Ai Dreams Forum

Member's Experiments & Projects => General Project Discussion => Topic started by: infurl on March 02, 2020, 03:52:09 am

Title: Common Crawl
Post by: infurl on March 02, 2020, 03:52:09 am: https://commoncrawl.org/ (https://commoncrawl.org/)

Quote
The Common Crawl corpus contains petabytes of data collected over the last 7 years. It contains raw web page data, extracted metadata and text extractions.

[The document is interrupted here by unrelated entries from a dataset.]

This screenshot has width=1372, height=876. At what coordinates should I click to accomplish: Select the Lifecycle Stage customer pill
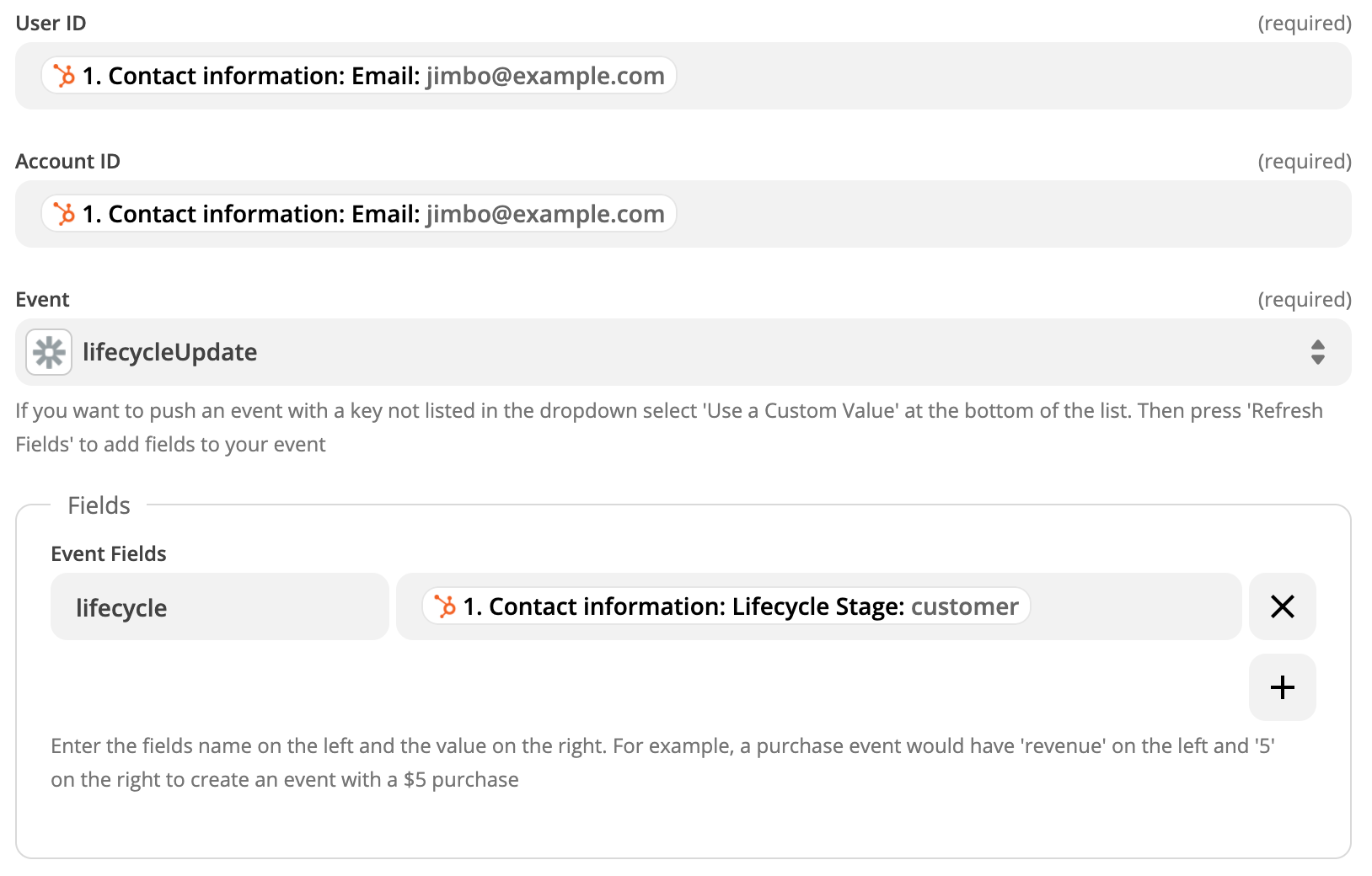[725, 606]
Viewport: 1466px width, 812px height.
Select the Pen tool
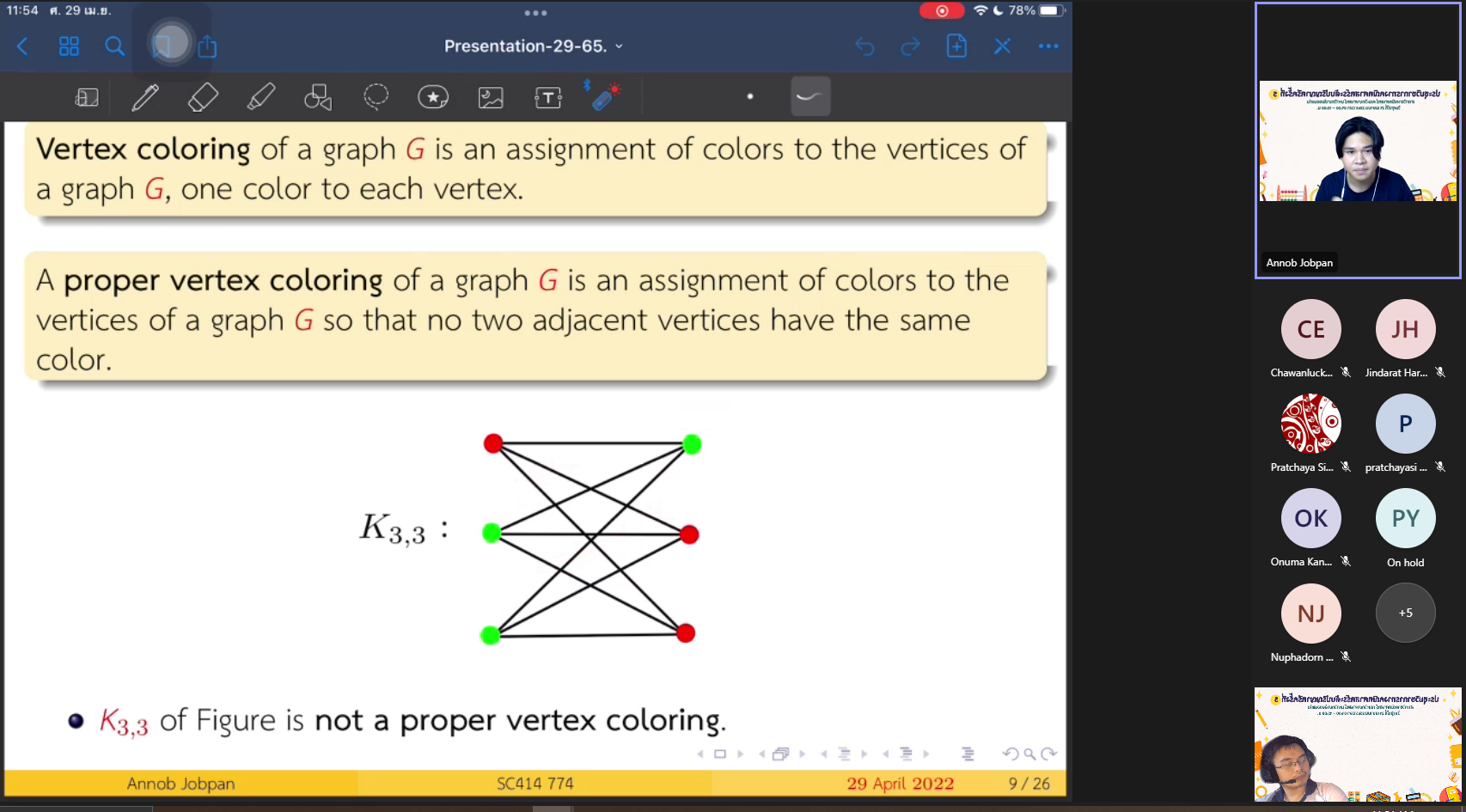tap(145, 97)
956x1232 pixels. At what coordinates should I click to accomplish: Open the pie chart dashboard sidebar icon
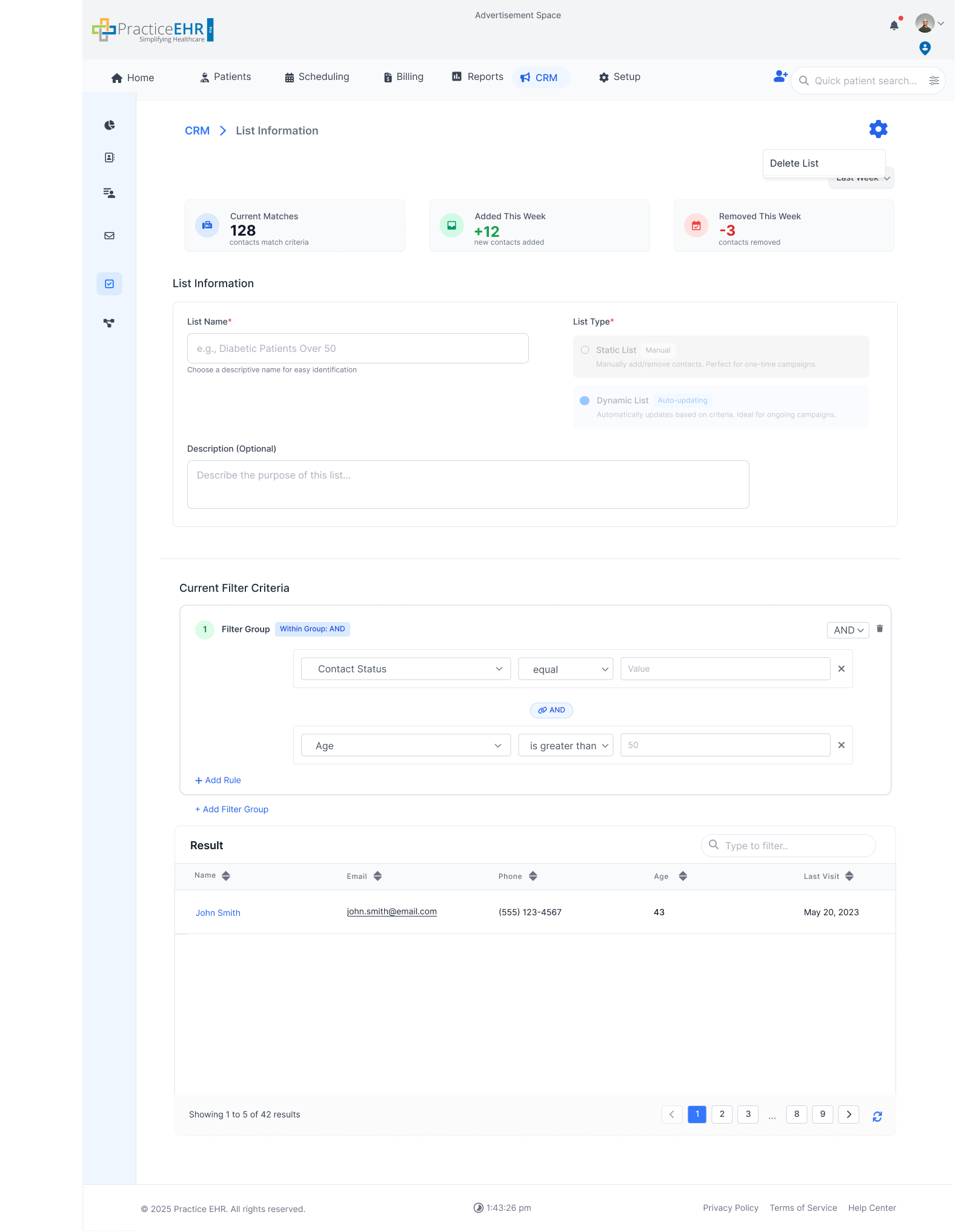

Need a lot of data off the internet to feed your artificial intelligence project? You can find it at Common Crawl, a completely free and open project to retrieve and archive vast numbers of web sites. Save yourself a huge amount of time and hassle by using their pre-packaged data. This is the closest thing to having the entire internet in a box that you're ever going to find.
Title: Re: Common Crawl
Post by: Dee on March 03, 2020, 02:22:54 am: Quote from: infurl on March 02, 2020, 03:52:09 am
https://commoncrawl.org/ (https://commoncrawl.org/)

Quote
The Common Crawl corpus contains petabytes of data collected over the last 7 years. It contains raw web page data, extracted metadata and text extractions.

Need a lot of data off the internet to feed your artificial intelligence project? You can find it at Common Crawl, a completely free and open project to retrieve and archive vast numbers of web sites. Save yourself a huge amount of time and hassle by using their pre-packaged data. This is the closest thing to having the entire internet in a box that you're ever going to find.
I sometimes crawl the net myself, Google Puppeteer is superb!

https://developers.google.com/web/tools/puppeteer